**PROBLEM TO SOLVE**. Those lines of the records that contain "computer" are to be located and copied.

**DATASET EXTRACT**.

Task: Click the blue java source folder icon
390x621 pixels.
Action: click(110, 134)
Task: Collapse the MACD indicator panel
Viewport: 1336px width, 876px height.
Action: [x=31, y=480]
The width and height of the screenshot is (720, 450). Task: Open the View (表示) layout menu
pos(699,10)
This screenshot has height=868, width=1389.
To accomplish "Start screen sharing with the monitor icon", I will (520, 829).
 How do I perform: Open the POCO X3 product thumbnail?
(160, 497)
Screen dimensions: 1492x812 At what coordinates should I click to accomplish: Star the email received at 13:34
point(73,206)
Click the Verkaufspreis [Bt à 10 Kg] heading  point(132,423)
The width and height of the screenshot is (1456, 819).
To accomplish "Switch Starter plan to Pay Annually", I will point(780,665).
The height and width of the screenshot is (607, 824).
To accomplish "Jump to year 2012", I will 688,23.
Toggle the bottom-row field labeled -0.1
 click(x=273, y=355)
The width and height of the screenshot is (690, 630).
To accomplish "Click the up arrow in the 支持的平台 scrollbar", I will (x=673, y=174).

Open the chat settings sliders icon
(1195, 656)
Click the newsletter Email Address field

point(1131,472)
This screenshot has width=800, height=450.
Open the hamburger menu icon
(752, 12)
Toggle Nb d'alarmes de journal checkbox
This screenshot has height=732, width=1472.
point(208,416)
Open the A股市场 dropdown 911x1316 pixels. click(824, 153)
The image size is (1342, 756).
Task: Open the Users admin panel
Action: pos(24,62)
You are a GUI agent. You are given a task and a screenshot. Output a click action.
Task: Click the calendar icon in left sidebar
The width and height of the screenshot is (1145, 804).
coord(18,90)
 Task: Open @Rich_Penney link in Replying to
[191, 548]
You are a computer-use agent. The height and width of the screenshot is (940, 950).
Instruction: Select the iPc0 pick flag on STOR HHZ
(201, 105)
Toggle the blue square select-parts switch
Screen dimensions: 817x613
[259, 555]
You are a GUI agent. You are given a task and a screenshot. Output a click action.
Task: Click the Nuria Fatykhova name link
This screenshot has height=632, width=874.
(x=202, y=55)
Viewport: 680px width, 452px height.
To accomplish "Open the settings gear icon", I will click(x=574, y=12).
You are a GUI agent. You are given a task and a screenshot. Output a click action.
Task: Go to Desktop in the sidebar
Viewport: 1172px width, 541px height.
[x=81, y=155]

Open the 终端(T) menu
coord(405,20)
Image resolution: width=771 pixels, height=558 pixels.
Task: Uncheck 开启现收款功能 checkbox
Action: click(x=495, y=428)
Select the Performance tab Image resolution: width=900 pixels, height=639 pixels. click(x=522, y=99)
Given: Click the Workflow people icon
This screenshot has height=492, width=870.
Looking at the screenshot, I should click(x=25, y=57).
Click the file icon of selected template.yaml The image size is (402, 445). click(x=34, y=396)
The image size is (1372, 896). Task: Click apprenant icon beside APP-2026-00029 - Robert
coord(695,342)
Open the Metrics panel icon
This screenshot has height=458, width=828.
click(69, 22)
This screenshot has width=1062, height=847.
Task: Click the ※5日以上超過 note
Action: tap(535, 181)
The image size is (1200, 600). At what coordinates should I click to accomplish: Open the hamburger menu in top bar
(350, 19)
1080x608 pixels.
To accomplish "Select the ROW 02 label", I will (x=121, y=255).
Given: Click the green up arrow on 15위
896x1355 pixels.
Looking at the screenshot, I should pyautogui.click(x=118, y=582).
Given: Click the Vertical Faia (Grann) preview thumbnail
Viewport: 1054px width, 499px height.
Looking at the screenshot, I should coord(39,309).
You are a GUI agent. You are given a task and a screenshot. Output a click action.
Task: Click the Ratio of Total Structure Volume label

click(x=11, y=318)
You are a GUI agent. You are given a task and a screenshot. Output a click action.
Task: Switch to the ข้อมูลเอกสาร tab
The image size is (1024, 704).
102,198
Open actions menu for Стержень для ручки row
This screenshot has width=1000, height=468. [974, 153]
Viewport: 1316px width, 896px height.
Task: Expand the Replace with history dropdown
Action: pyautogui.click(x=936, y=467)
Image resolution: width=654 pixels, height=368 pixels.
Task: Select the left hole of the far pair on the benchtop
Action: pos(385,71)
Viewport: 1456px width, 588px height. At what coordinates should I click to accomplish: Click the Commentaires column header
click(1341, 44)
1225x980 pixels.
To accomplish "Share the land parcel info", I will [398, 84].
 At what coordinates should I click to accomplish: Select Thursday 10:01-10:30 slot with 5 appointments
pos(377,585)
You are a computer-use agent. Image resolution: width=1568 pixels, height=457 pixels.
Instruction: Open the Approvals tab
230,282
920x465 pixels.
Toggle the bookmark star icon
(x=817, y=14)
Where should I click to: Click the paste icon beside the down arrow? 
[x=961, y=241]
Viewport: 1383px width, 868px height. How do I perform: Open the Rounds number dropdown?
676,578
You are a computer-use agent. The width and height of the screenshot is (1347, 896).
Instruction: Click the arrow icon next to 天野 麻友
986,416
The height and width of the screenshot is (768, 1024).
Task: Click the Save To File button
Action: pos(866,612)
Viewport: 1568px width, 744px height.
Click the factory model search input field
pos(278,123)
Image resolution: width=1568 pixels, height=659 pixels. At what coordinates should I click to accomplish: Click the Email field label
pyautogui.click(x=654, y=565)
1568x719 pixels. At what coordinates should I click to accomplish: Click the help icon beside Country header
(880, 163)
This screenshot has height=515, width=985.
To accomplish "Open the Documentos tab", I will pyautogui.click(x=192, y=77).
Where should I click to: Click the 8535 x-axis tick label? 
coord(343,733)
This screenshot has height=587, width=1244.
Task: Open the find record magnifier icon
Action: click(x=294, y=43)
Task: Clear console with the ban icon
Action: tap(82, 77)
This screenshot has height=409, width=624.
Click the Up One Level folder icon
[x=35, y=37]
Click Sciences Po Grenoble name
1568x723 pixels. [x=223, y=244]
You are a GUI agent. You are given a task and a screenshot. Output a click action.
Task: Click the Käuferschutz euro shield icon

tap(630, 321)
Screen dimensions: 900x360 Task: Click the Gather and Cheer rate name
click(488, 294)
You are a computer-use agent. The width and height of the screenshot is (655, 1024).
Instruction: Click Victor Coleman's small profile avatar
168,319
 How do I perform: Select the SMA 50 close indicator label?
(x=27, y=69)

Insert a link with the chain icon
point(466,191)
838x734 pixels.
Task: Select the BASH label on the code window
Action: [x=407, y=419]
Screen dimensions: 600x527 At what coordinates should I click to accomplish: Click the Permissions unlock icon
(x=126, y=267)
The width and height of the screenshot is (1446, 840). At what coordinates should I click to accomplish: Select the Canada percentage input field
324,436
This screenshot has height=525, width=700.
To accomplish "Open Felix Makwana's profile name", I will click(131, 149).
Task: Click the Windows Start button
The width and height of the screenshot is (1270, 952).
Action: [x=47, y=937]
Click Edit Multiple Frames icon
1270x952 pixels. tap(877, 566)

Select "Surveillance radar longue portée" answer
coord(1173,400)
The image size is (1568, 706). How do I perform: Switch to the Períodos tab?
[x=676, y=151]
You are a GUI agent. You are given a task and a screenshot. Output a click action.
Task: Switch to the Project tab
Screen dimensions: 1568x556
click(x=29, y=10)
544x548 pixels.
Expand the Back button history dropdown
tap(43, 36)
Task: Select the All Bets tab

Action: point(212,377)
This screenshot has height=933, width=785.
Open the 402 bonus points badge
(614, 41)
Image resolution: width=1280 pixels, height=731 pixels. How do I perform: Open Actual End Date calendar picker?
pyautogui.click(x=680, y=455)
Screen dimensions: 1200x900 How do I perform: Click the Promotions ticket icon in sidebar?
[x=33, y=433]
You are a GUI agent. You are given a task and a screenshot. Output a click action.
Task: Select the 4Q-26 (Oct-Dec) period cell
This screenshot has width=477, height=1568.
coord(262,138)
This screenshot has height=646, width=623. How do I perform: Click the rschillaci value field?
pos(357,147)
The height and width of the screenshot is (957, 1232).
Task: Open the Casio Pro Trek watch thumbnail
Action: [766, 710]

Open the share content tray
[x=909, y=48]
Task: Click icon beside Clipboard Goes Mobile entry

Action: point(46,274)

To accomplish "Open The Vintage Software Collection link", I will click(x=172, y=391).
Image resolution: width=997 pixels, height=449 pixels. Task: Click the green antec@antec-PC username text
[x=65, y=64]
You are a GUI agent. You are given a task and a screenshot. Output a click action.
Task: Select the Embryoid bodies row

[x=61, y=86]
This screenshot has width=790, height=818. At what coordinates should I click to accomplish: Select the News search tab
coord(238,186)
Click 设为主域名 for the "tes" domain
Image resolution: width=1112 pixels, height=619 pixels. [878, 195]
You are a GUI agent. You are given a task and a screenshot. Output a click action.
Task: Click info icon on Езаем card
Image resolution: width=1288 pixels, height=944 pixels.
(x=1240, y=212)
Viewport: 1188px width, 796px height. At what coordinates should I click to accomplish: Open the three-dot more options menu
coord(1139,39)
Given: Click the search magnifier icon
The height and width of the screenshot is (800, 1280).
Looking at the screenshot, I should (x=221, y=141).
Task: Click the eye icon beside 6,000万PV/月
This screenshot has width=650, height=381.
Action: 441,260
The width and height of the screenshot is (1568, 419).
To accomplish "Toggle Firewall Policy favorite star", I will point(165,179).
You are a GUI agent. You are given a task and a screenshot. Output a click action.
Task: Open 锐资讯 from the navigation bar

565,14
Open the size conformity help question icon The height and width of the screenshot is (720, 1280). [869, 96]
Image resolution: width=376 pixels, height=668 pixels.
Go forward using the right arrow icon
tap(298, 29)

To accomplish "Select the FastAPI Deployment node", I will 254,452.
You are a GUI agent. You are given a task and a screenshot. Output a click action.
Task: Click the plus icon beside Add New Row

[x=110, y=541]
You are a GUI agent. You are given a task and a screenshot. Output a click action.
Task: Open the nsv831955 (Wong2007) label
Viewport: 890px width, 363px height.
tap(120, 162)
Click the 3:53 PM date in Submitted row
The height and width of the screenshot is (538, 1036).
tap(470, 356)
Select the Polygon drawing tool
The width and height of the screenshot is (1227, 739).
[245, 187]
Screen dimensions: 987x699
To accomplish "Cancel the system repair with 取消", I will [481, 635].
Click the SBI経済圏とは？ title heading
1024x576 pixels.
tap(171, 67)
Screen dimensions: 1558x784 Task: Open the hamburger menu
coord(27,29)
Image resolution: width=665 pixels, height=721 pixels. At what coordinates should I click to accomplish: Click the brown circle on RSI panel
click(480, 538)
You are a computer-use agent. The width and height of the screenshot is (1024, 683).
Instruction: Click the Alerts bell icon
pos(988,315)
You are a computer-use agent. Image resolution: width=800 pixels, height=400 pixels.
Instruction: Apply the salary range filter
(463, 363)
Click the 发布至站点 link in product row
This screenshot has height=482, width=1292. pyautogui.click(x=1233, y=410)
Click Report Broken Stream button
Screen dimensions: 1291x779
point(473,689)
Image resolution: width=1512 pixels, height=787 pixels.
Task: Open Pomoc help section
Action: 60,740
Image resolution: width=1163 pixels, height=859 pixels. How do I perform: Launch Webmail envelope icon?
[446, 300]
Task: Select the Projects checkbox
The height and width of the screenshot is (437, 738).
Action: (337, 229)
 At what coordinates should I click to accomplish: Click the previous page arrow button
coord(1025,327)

**RESULT OF THE TASK**.
You are a computer-use agent. The height and width of the screenshot is (940, 950).
You are a computer-use agent. Image resolution: width=1568 pixels, height=457 pixels.
You are a computer-use agent. The width and height of the screenshot is (1347, 896).
You are a computer-use agent. The width and height of the screenshot is (655, 1024).
You are a computer-use agent. The width and height of the screenshot is (1024, 683).
You are a computer-use agent. Image resolution: width=800 pixels, height=400 pixels.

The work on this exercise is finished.